Start

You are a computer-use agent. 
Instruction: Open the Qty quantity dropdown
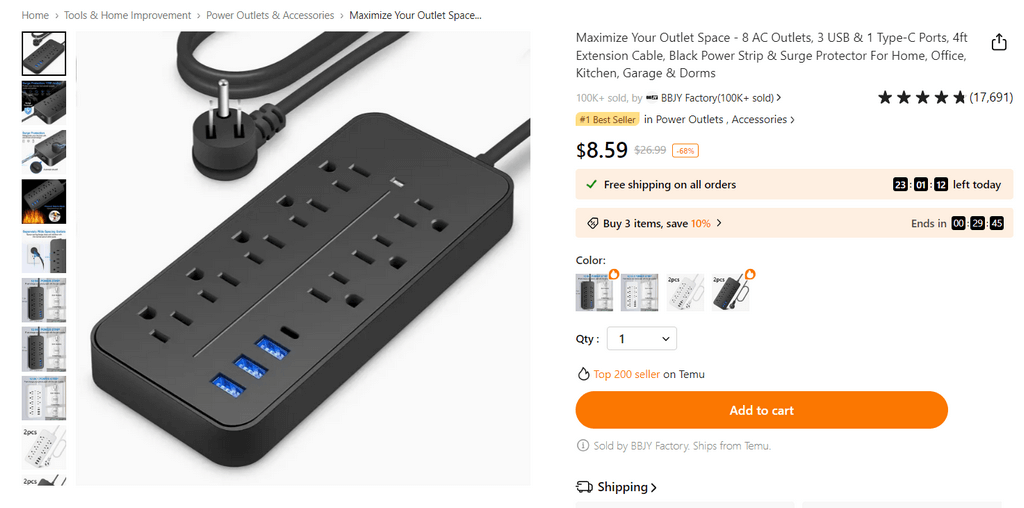(642, 339)
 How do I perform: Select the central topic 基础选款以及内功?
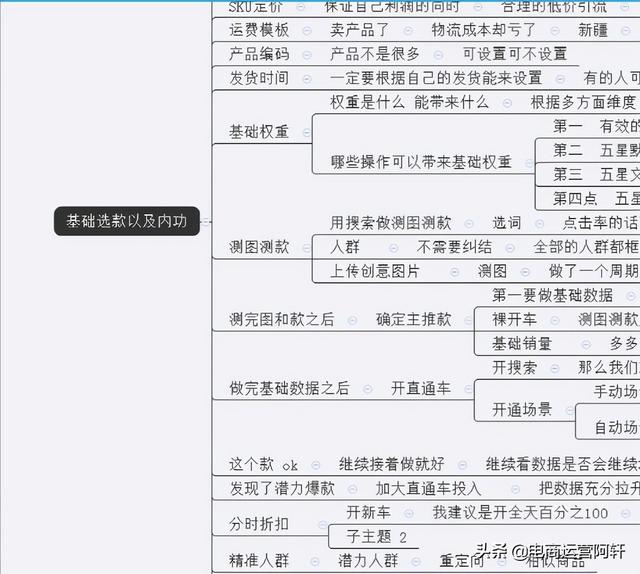pyautogui.click(x=127, y=221)
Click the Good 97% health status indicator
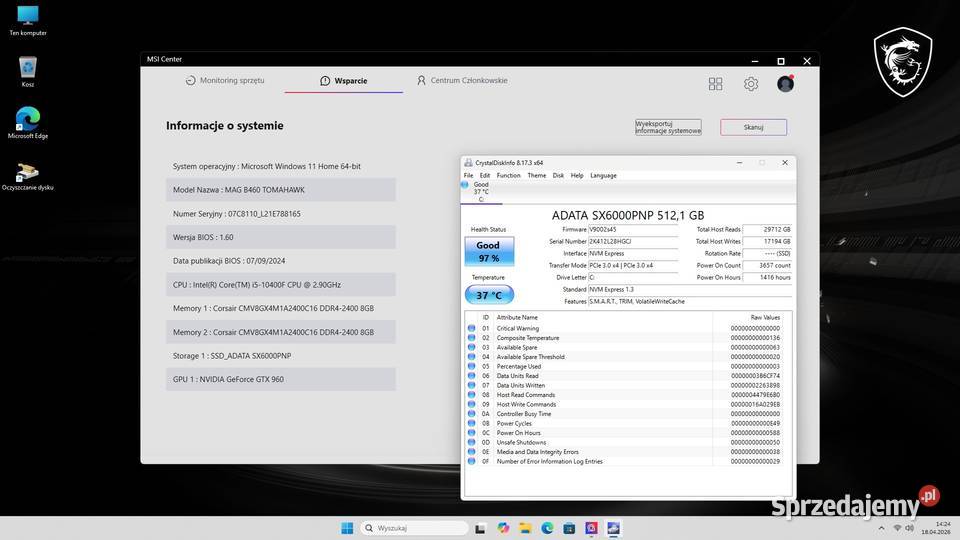 click(488, 251)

End

--- DESCRIPTION OF THE TASK ---
Turn the stretch from the line containing "How do I perform: Select" through the end of the records into a Markdown table with the columns Row and Line, one numbered row per line and no blank lines. Leave the pictures out of the table.

--- FINAL ANSWER ---
| Row | Line |
|---|---|
| 1 |  How do I perform: Select the central topic 基础选款以及内功? |
| 2 | pyautogui.click(x=127, y=221) |
| 3 | Click the Good 97% health status indicator |
| 4 |  click(488, 251) |